→ PROBLEM TO WORK ON: Repeat the records below exactly. Omit the pictures.

→ INFORMATION SHOWN:
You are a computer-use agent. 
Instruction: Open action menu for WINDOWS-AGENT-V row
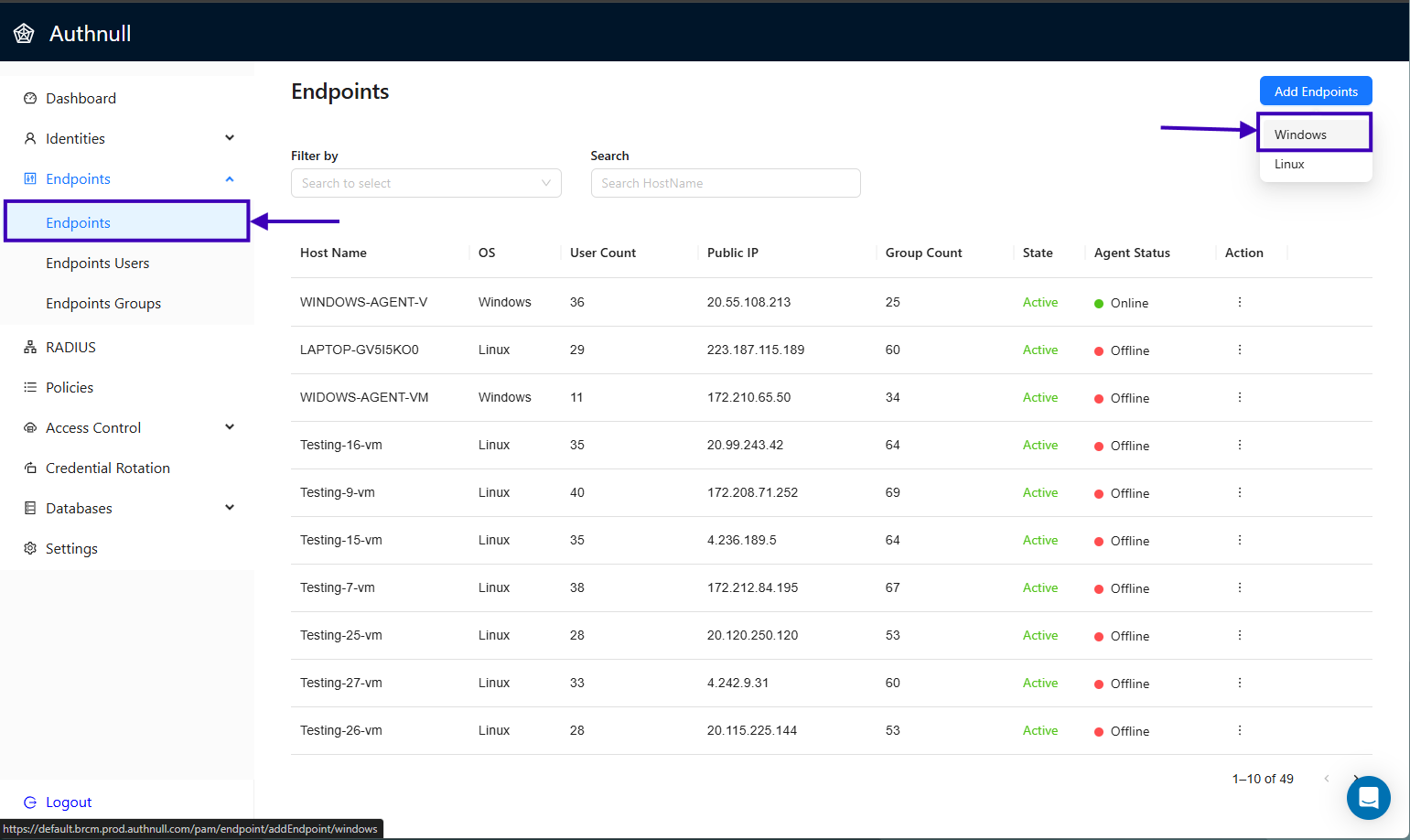(1239, 302)
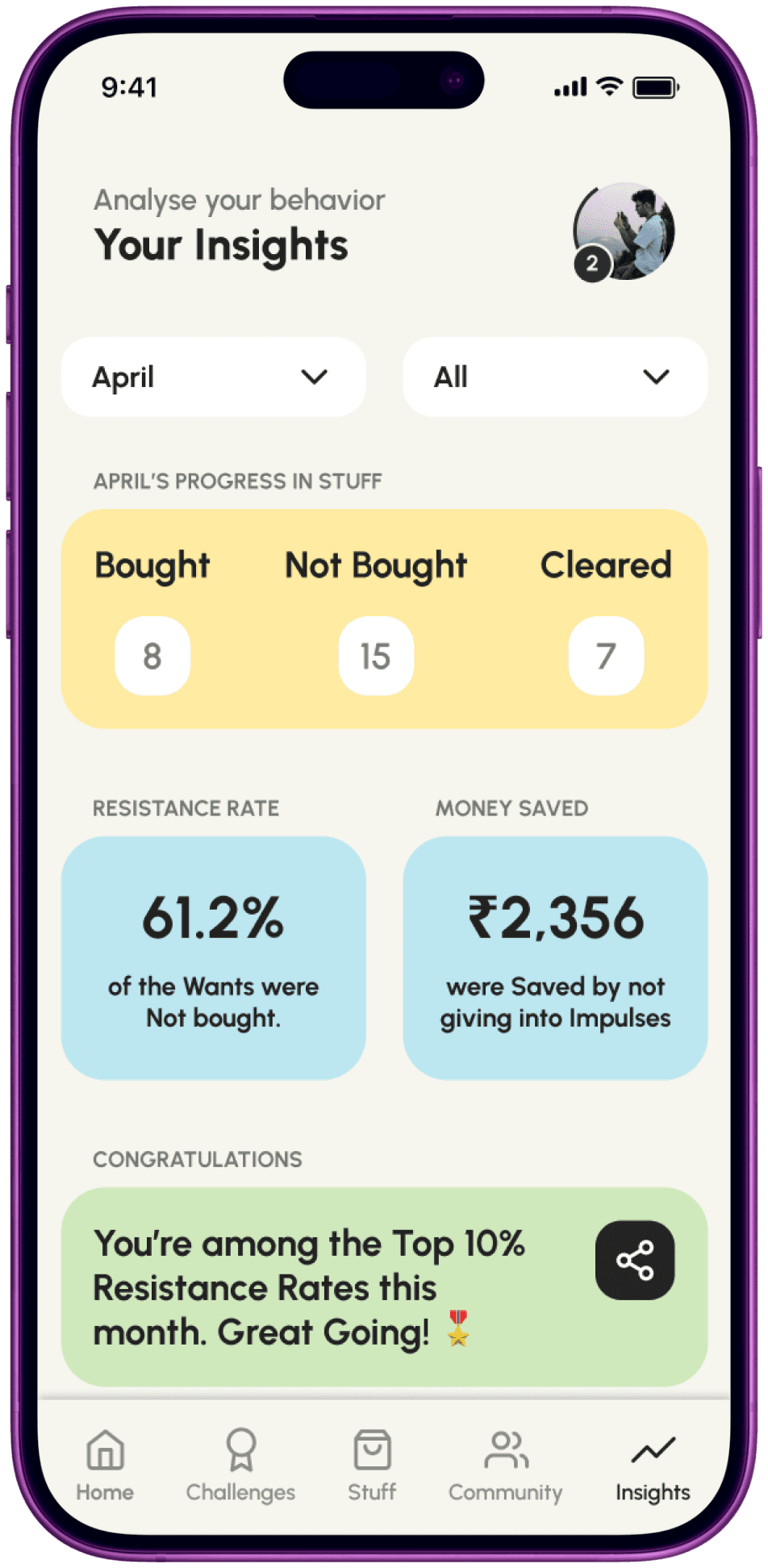This screenshot has height=1568, width=768.
Task: Tap the Insights trend line icon
Action: [x=653, y=1450]
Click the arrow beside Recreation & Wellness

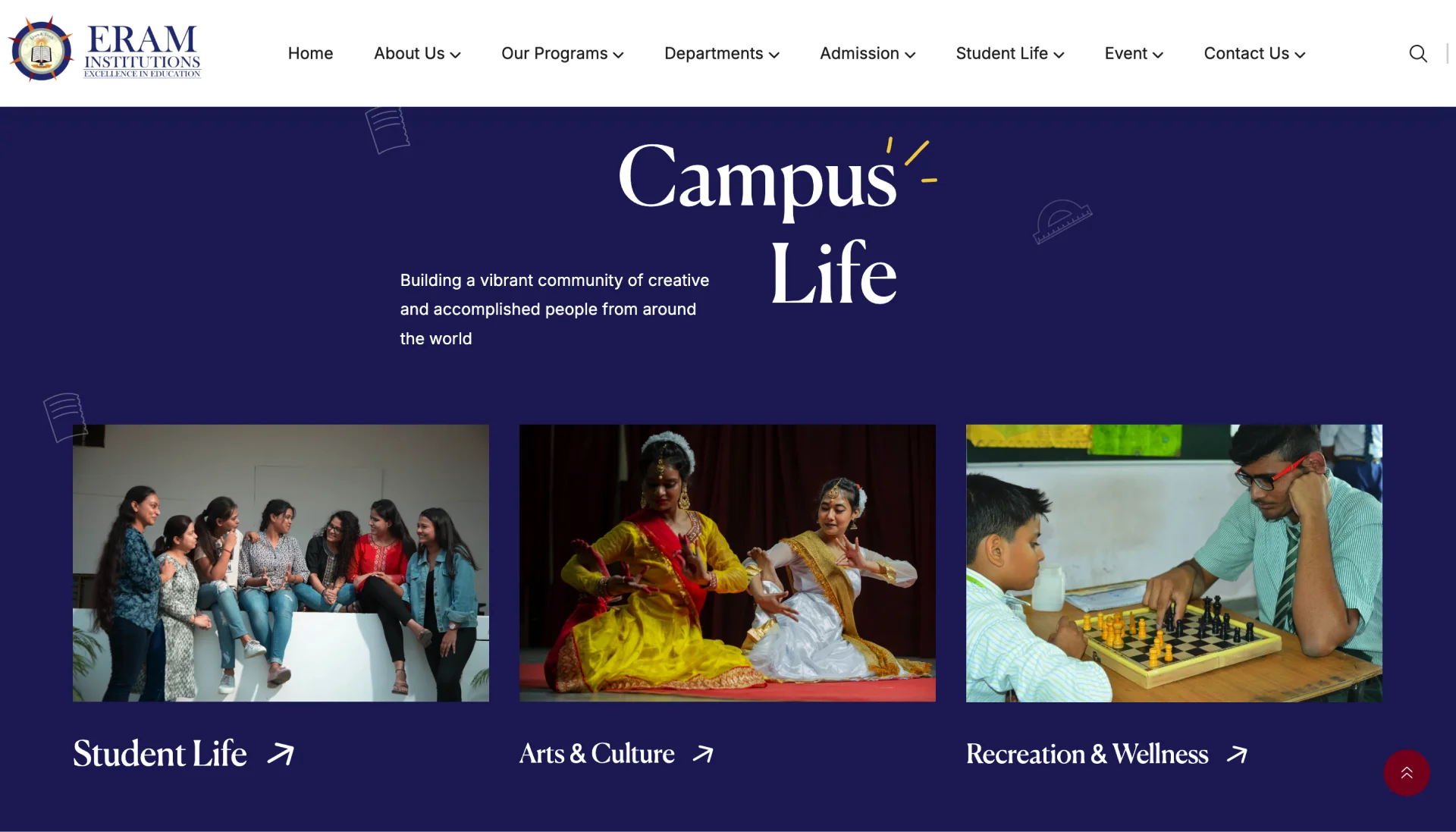(1237, 754)
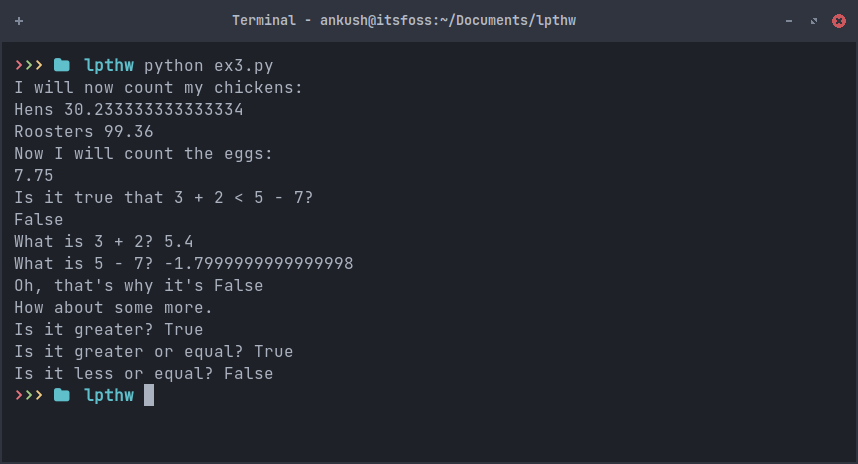Click the plus icon in title bar
The image size is (858, 464).
point(19,21)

→ EXERCISE RESPONSE:
You are a computer-use agent. 
Instruction: Open action menu for WINDOWS-AGENT-V row
(1239, 302)
This screenshot has height=1568, width=768.
Task: Tap the Insights trend line icon
Action: [x=653, y=1450]
Click the arrow beside Recreation & Wellness

(1237, 754)
Click the plus icon in title bar
The image size is (858, 464).
point(19,21)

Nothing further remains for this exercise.